**Record set:**

═══

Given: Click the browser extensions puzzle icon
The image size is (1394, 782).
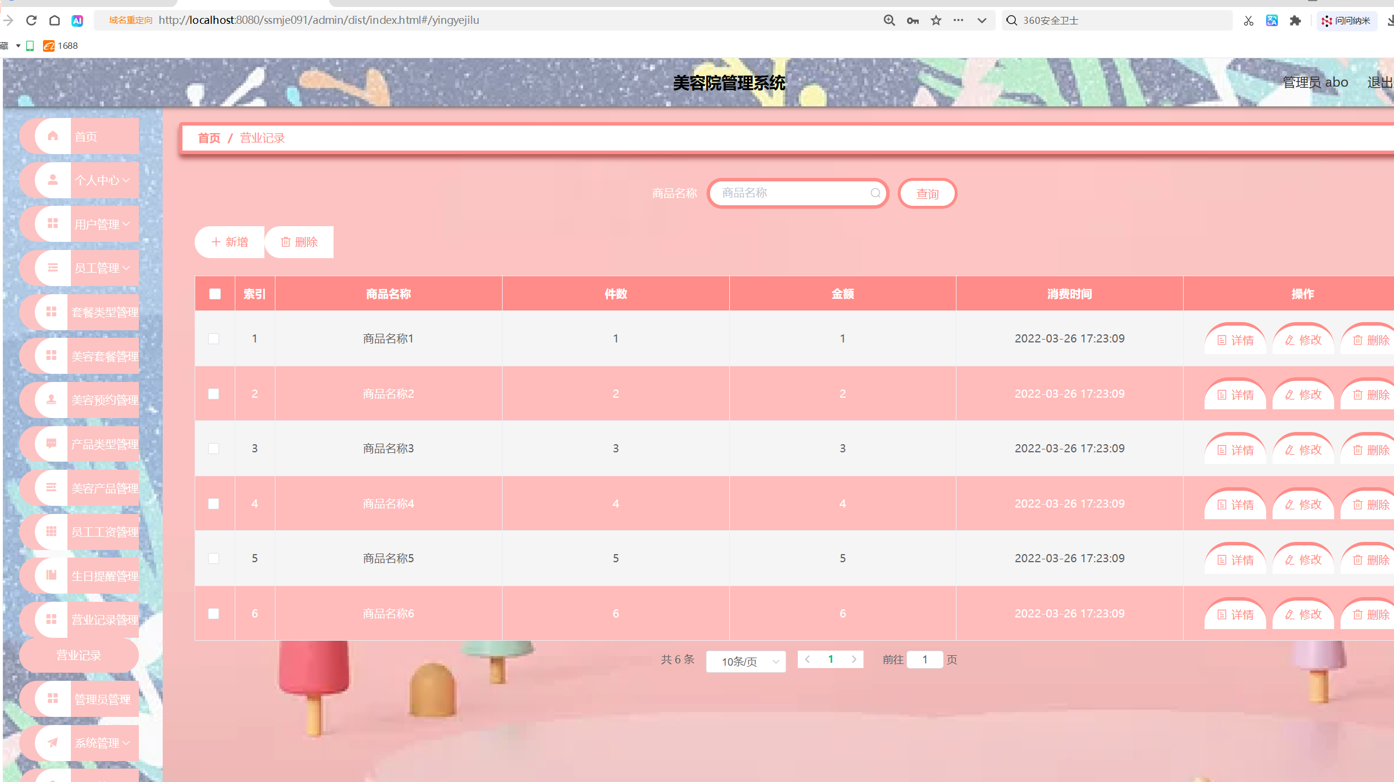Looking at the screenshot, I should click(x=1295, y=20).
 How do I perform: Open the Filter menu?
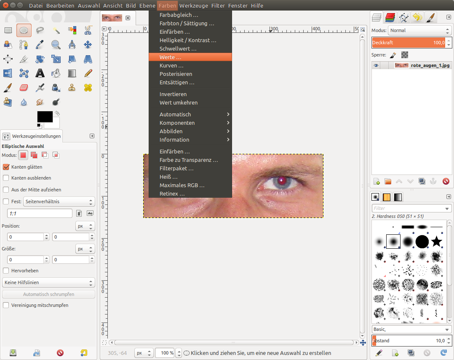point(218,5)
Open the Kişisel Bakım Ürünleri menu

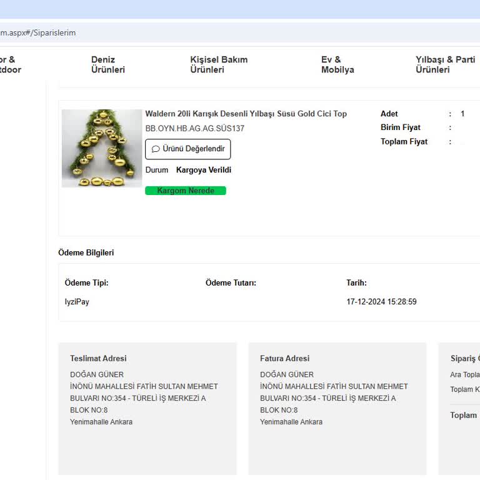click(218, 65)
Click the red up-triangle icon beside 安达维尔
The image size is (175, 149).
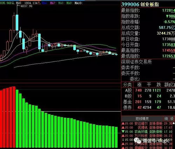123,123
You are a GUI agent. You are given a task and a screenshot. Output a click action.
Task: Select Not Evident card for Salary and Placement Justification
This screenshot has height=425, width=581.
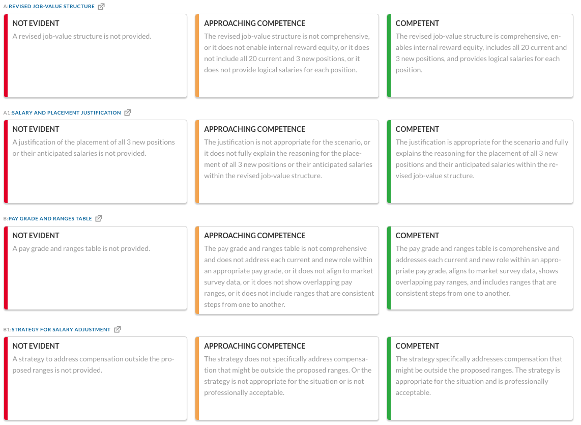(96, 162)
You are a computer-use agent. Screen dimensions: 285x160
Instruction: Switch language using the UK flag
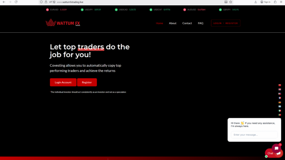(280, 90)
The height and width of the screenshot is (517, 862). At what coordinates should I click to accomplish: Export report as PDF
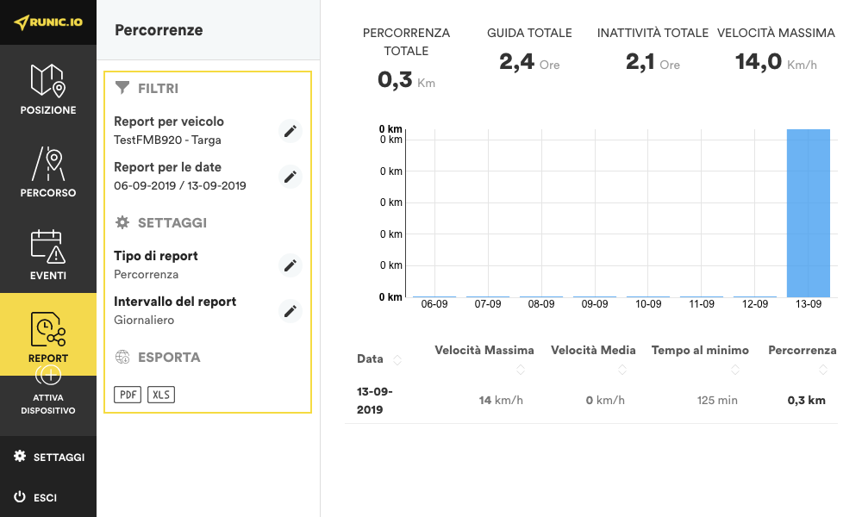[x=128, y=395]
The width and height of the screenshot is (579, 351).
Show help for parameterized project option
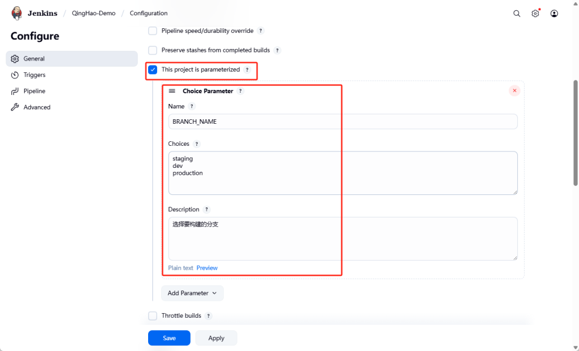pyautogui.click(x=247, y=70)
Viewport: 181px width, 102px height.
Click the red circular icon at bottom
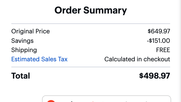(x=51, y=101)

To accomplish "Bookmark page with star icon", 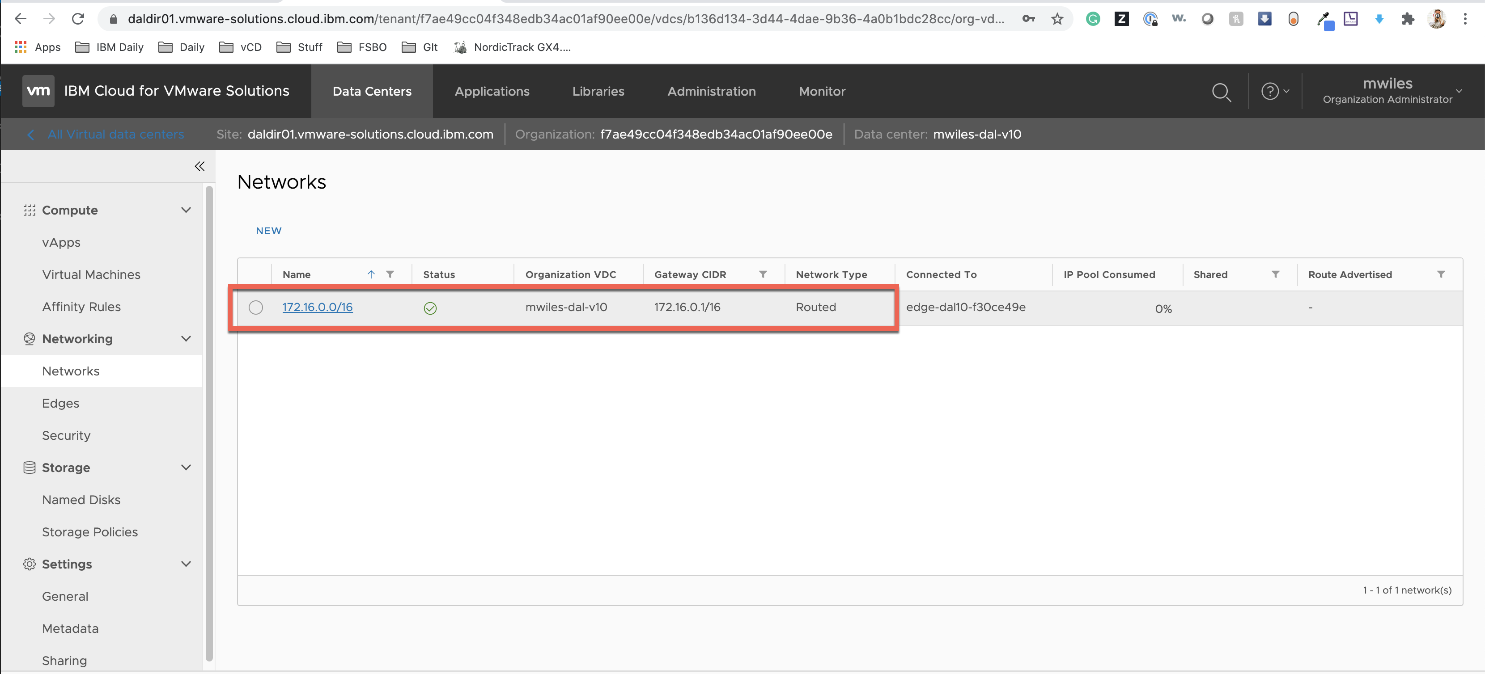I will 1057,19.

═══

**Stated exercise:** Lay out the rows from the line with "You are a GUI" to the line with "pyautogui.click(x=247, y=70)", both included, as a JSON list of strings, one string per line, skipping blank lines. Leave the pictures out.

**The response:**
[
  "You are a GUI agent. You are given a task and a screenshot. Output a click action.",
  "Task: Select Not Evident card for Salary and Placement Justification",
  "This screenshot has height=425, width=581.",
  "(96, 162)",
  "You are a computer-use agent. Screen dimensions: 285x160",
  "Instruction: Switch language using the UK flag",
  "(280, 90)",
  "The height and width of the screenshot is (517, 862). At what coordinates should I click to accomplish: Export report as PDF",
  "[x=128, y=395]",
  "The width and height of the screenshot is (579, 351).",
  "Show help for parameterized project option",
  "pyautogui.click(x=247, y=70)"
]